O conflito na Ucrânia atuou como um catalisador para os orçamentos de defesa na Europa. Países como Alemanha, Polônia e os nórdicos anunciaram aumentos drásticos em seu gasto militar, superando em muitos casos 2% do PIB. Essa mudança, justificada como uma necessidade de segurança coletiva, permite reforçar exércitos e adquirir sistemas de armas que em um contexto anterior teriam gerado um debate social mais intenso.
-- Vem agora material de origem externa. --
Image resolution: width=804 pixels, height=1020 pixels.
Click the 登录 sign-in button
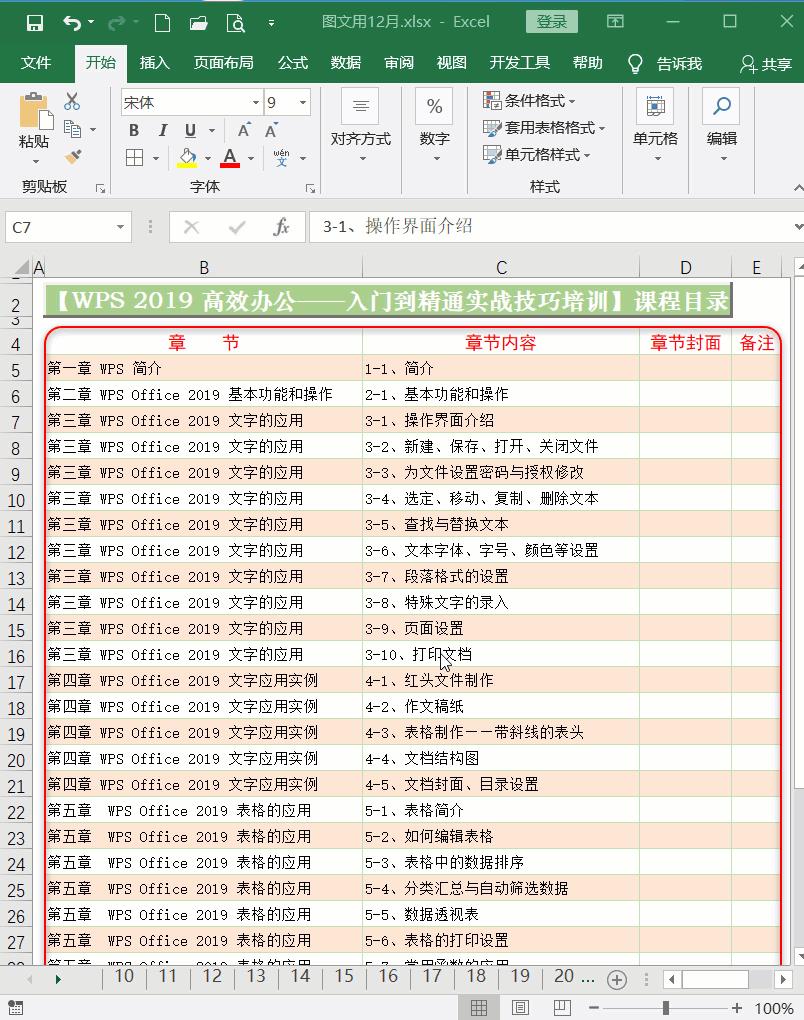pos(550,20)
Aquisição em massa de sistemas de defesa avançados 🚀
Os novos fundos são destinados a programas de alta tecnologia. Observa-se um interesse claro em sistemas de defesa aérea como o Patriot ou o IRIS-T SLM, drones de ataque e vigilância, e caças de última geração como o F-35. Além disso, prioriza-se a modernização da cibernética e da guerra eletrônica. Esse processo acelera a obsolescência de equipamentos herdados da Guerra Fria e redefine as capacidades de dissuasão da OTAN no flanco oriental.
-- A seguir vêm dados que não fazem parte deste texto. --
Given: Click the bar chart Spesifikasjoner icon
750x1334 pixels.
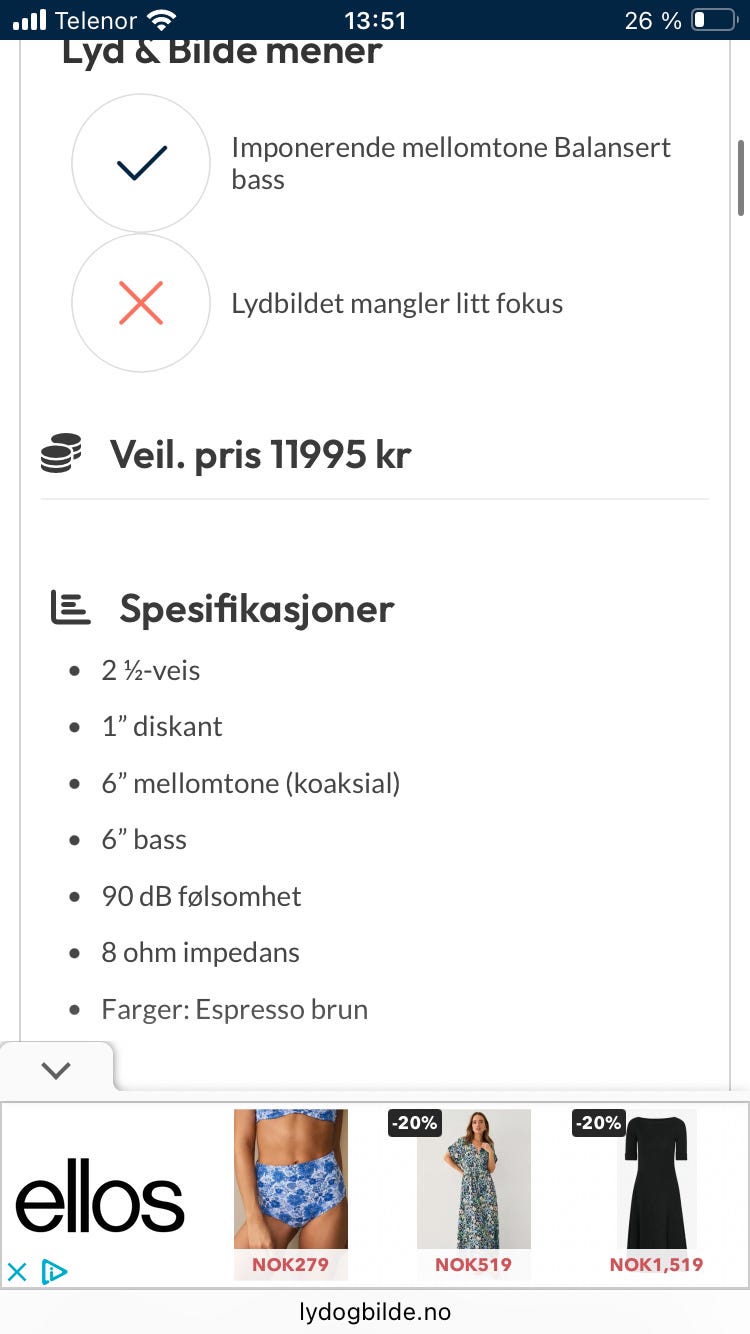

A paz era tão chata que voltamos aos tanques 🤔
É curioso como um continente que tinha o soft power como bandeira agora discute seriamente a densidade de mísseis por quilômetro quadrado. Os mesmos parlamentos que paralisavam a compra de um avião por seu custo, agora aprovam pacotes de bilhões em minutos. Talvez o verdadeiro projeto europeu fosse, afinal, ter um exército comum, mas precisamos de uma desculpa bélica para admiti-lo sem corar.